This year has seen a vast enlargement of the category of misinformation (ie, legal speech) that social media platforms take action on. In parliamentary hearings with tech companies, it’s common to see British and US legislators demand social media companies remove more speech, both illegal and legal. US senators recently sent a letter to Facebook demanding the removal of 12 individual user accounts they dubbed the “disinformation dozen”.

Some countries, including France, Israel and Vietnam, have established back-door channels to pressure companies over content. Israel’s Cyber Unit uses an “alternative enforcement” mechanism to pressure platforms to voluntarily remove content outside of the law, something rights activists say is disproportionately used to silence Palestinians. Meanwhile, a Wall Street Journal investigation found that the head of Facebook public policy in India has close ties to the BJP, and that this may have influenced content decisions Facebook made in the country.

More democratic countries don’t necessarily file more reasonable content removal requests either. Google data shows that France recently requested the removal of YouTube videos that contained audio recordings of confidential parliamentary hearings and a Google+ post with a picture depicting two high-ranking government officials as dictators.
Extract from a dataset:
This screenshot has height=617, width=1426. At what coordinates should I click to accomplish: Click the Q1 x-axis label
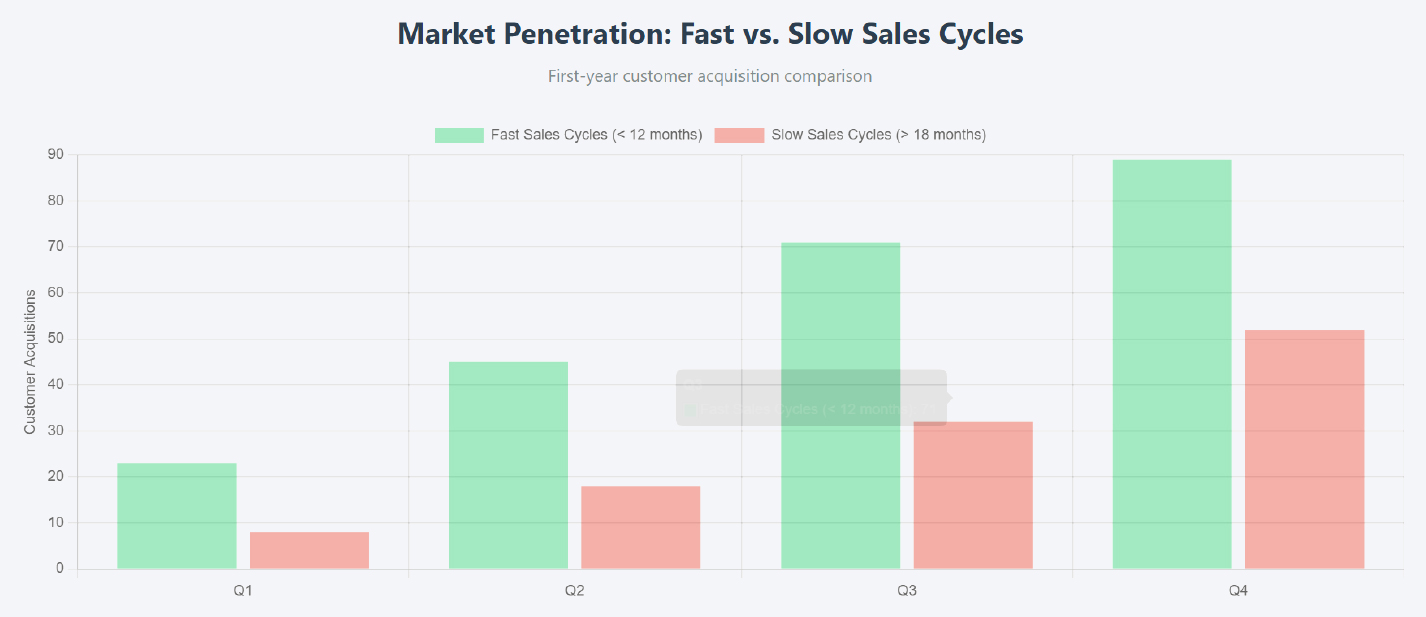243,591
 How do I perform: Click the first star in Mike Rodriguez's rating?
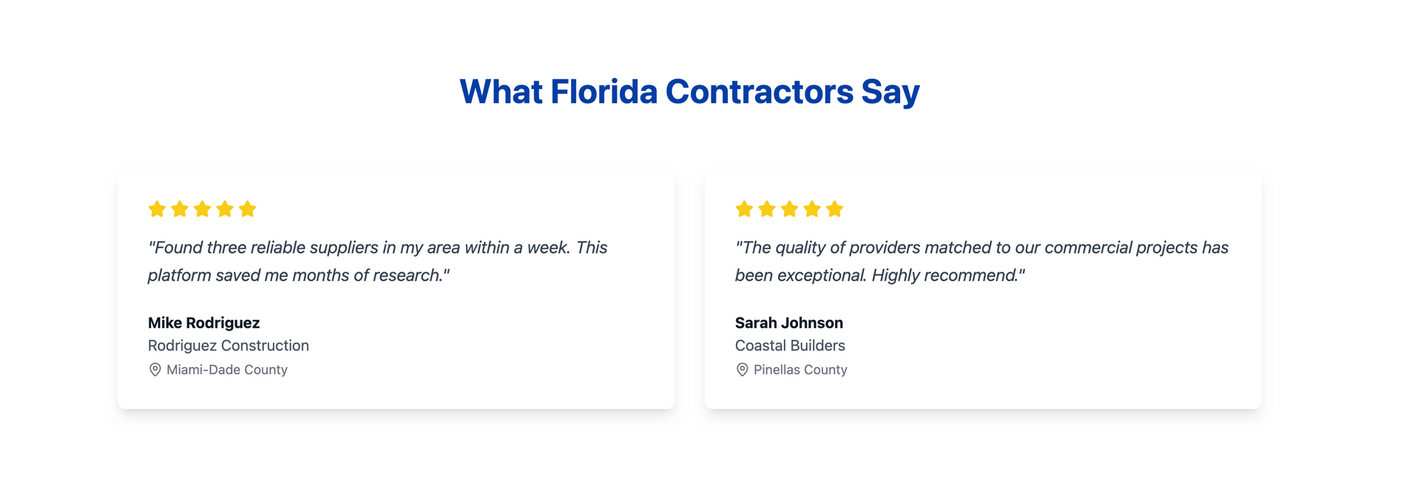[157, 209]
The most vexatious question in all of this is whether companies should be beholden to local laws, or appeal to some higher set of ideals. York points out that some of Google and Facebook’s actions would appear to be in conflict with the commitments they made upon joining the Global Network Initiative, an NGO with the goal of preventing internet censorship by authoritarian governments.

“International human rights law offers a good set of principles for companies to assess local obligations,” says Brenda Dvoskin, doctoral candidate at Harvard Law School. “Companies bear responsibility for what their services do in the world. If they are silencing activists or spreading incitement to violence, they are responsible for those actions.”

[See also: Big Tech’s favourite law is running out of time]

Social media companies argue that if their services are cut off, people in authoritarian countries will be worse off, with fewer means to communicate. Garg is somewhat sympathetic to this argument, saying that if companies refuse the Indian government’s request, it may block them, like it did the video-sharing app TikTok last year. Instead, he says, what is needed is greater transparency and accountability for the platforms’ decisions.

But social media platforms’ acquiescence to government demands could affect how they’re viewed by users. According to Akdeniz, social media platforms’ willingness to work with the Turkish government has left some disillusioned. “Especially the dissidents and the opposition, who are very unhappy and no longer trust these companies,” he says. “No one seems to believe their ‘rest assured’ messages.”